Many organisations (especially universities) have satisfactory support systems for those who create or manage web content. Indeed, some are superior to the support for 'ordinary' work writers. And there's the rub: online writing is separated out as special, unusual, not part of mainstream business writing at all.

Online writers are identified as part of a specialised web community. But I doubt they see themselves that way, because most everyday writers are not technically minded. They are simply people who write stuff for work.

The struggle is to convince staff that everyday business writing is, de facto, web writing. Certainly, content writers need to be wooed and won, but not in a way that implicitly differentiates web writing from other business writing. After all, the principles of web content writing (concise, skim-readable, objective) are valuable for nearly all business writing.

In a Contented organisation, a majority of staff would identify themselves as potential writers of online content, and so they web-proof their documents in advance. It happens every day: you write a report never dreaming it will be put on the intranet then ouch, your boss decides to do just that. There it is, either looking ridiculous because it wasn't written for the intranet or perfectly OK, because you followed a few simple principles.

Traditionally, all guidelines for web sites and intranets have been combined in one predominantly technical web style guide. That is still necessary for the team that manages and maintains sites. But content writing is more likely to improve if the regular company style guide is founded on guidelines for web content, and not just as an add-on. Web style should be the default style. After all, if every document starts with a clear descriptive headline and summary, is skim-readable and written in plain language, then the document is both well written and virtually web-proofed.

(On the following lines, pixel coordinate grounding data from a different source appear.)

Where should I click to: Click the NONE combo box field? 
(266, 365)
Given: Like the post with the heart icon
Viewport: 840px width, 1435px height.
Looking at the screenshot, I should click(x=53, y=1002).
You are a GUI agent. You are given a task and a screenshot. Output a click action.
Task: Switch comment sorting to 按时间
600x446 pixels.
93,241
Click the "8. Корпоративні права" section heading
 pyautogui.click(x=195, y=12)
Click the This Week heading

Trapping web content guidelines in a glasshouse will only help individual writers of new web content. It cannot improve the print-based documents that often need to be uploaded, nor raise the general standard of business writing.

1 comment

Feb 02, 2007 • Posted by Jeroen Sangers

The biggest benefit of writing for the web is that most tools have very limited styling functionality, in contrast to the applications used for writing business documents. This forces the users to concentrate on the contents and spend less time tweaking the visual.